Pancreatic cancer is one of the deadliest forms of cancer, mainly because it’s so hard to catch early. By the time doctors detect it, the disease is often too advanced for effective treatment. Researchers at Vanderbilt’s DelGiorno Lab are working to change that by studying the earliest cellular changes that could signal the start of pancreatic cancer. Using techniques like genetically engineered mouse models, small-cell number RNA sequencing, and high-resolution imaging, they aim to uncover clues that could lead to better screening tools and, ultimately, earlier diagnoses.
At the heart of this research is Dr. Brenda Jarvis, a research assistant in the Department of Cell and Developmental Biology at Vanderbilt University. She earned her B.S. in Biology from the University of Tennessee at Chattanooga and her Ph.D. in Biochemistry from Meharry Medical College. Over the years, she’s built an impressive skill set, mastering techniques like FACS analysis, microscopy, cell culture, and histology.

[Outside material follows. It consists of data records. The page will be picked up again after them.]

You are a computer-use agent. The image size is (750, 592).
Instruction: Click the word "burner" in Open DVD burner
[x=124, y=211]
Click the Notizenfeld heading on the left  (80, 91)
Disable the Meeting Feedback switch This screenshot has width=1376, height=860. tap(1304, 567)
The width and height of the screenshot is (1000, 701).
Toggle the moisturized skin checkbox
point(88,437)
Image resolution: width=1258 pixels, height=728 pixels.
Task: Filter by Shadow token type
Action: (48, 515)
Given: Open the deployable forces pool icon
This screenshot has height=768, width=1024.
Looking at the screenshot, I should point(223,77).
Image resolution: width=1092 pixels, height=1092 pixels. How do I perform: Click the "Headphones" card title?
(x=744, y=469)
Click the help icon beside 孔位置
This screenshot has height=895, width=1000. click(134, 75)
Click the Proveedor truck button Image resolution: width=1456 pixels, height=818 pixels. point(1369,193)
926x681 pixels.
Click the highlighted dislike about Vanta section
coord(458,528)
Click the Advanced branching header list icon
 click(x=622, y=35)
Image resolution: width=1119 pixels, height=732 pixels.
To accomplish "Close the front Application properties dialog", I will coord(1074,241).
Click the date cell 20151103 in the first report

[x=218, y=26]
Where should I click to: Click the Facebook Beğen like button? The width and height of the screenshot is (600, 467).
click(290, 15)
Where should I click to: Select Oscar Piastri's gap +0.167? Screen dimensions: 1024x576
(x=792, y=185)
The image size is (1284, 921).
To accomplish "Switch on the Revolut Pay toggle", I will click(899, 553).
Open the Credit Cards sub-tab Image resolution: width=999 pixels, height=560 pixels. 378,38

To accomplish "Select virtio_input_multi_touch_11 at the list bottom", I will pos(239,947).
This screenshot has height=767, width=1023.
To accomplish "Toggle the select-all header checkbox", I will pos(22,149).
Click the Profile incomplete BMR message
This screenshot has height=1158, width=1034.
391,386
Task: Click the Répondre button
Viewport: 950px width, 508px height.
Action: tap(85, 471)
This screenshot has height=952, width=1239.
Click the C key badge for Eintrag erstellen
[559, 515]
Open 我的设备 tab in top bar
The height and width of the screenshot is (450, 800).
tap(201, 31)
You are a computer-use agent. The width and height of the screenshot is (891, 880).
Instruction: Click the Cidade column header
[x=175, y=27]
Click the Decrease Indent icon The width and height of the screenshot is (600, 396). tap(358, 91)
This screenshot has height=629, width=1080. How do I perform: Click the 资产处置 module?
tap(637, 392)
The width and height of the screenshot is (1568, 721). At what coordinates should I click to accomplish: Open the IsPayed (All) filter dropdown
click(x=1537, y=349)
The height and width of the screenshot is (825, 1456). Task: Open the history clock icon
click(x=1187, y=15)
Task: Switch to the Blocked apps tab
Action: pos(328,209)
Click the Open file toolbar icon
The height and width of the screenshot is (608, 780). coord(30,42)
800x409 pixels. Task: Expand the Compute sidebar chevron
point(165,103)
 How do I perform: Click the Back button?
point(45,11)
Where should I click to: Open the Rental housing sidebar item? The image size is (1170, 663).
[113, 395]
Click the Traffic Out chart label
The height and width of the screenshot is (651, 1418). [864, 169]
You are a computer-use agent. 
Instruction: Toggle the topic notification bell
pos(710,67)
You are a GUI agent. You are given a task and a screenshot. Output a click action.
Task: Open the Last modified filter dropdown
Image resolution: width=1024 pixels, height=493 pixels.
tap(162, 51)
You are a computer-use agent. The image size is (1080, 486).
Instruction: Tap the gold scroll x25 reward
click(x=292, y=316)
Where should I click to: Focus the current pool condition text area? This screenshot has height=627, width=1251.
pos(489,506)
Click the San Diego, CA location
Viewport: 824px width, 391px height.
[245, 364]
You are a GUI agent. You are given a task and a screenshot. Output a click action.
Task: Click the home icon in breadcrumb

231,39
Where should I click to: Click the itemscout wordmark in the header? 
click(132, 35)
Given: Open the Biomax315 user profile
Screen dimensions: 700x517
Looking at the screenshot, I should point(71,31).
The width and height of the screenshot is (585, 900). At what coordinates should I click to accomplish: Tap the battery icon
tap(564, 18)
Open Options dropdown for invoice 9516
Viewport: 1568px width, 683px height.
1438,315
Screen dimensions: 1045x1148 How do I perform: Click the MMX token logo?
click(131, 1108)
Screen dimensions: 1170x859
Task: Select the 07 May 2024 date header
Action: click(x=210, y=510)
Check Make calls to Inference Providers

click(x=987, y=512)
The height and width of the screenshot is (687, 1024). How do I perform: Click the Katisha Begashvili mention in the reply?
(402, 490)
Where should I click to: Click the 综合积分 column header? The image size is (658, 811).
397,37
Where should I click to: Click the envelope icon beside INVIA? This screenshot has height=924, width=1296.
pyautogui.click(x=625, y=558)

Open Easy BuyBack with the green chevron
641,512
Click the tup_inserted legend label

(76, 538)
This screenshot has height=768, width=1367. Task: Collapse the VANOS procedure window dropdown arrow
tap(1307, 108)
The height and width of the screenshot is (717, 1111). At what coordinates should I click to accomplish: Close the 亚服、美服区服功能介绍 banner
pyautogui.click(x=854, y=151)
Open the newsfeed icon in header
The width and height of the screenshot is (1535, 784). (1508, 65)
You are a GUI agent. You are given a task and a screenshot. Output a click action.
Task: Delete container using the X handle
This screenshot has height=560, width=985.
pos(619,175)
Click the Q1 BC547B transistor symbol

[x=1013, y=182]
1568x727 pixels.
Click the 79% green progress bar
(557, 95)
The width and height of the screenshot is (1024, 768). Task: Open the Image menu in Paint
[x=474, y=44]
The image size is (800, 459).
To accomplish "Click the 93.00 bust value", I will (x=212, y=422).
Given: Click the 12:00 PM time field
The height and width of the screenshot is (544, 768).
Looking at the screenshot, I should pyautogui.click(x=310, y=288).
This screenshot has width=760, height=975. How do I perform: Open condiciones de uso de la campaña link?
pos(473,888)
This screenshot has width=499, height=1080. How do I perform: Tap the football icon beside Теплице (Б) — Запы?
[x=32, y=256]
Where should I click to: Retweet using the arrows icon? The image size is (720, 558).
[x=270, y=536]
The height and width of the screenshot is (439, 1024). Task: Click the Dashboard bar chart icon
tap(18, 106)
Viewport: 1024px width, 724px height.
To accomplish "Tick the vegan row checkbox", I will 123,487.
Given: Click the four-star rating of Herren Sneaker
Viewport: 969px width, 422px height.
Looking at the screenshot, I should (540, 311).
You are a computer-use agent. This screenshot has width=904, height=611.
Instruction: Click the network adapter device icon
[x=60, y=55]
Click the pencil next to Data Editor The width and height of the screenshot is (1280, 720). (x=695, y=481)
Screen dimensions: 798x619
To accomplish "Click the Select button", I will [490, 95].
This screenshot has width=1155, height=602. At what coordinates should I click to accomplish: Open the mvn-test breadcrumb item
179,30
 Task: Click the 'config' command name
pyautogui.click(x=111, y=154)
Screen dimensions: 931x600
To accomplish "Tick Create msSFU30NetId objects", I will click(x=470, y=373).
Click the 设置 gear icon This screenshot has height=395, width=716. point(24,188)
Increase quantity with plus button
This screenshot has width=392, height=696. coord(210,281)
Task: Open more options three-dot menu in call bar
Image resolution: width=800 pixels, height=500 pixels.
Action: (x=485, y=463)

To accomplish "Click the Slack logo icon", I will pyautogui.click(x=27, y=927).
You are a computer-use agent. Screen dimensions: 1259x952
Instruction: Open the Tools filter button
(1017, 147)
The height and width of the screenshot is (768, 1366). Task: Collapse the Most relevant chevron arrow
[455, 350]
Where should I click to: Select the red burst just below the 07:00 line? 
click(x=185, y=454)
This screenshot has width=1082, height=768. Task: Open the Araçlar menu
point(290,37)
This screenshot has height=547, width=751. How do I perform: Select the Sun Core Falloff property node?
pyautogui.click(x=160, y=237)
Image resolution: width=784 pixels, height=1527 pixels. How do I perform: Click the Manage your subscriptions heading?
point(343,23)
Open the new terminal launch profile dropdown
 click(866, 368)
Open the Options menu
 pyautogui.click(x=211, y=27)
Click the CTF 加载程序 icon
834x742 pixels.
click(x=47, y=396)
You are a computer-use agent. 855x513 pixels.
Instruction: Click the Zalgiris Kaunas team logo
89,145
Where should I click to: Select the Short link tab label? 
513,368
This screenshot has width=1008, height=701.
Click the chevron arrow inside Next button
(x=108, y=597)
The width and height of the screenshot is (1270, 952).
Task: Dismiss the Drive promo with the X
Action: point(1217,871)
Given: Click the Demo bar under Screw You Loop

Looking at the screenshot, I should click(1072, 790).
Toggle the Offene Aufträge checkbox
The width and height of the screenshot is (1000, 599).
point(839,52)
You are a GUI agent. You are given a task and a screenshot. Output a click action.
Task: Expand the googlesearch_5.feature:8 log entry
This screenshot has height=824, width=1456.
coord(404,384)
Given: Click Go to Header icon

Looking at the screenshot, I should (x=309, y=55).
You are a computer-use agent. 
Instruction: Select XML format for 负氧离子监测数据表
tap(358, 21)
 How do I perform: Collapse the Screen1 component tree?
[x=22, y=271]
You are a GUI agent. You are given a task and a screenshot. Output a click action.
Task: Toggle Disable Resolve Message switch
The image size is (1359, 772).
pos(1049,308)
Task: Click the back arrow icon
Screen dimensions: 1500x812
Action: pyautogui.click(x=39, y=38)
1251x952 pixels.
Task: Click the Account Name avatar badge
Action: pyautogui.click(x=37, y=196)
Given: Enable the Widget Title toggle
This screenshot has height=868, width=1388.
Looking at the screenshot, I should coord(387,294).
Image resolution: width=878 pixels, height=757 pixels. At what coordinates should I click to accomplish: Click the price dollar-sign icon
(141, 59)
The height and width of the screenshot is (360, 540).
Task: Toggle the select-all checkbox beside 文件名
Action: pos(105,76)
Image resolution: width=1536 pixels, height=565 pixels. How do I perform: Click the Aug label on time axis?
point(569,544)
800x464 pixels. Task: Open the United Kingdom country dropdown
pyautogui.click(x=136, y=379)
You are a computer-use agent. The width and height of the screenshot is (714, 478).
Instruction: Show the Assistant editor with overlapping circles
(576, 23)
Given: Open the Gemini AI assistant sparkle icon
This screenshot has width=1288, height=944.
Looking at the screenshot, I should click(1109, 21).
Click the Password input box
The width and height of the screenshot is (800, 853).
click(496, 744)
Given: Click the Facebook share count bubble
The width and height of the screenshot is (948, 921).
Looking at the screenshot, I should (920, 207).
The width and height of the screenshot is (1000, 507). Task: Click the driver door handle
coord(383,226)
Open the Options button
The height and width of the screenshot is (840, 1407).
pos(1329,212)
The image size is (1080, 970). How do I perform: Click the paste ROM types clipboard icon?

We sat down with Dr. Jarvis to chat about her work, the challenges of pancreatic cancer research, and what advice she has for young scientists.
The Vanguard: What part of pancreatic cancer progression are you focusing on, and how does your work fit into the bigger picture of what the DelGiorno Lab is trying to accomplish?
Dr. Jarvis: A big part of what I do is imaging pancreatic tissue to see what’s happening at the cellular level as cancer develops. But taking pictures isn’t enough — we also quantify those images, meaning we analyze them to track cancer markers and changes over time. Immunohistochemistry (IHC) is a huge tool for us because it lets us stain tissue and highlight specific proteins linked to cancer. Our goal is to identify those early warning signs in pancreatic cells before full-blown cancer develops. The more we can pinpoint these early changes, the better chance we have of catching pancreatic cancer before it becomes life-threatening.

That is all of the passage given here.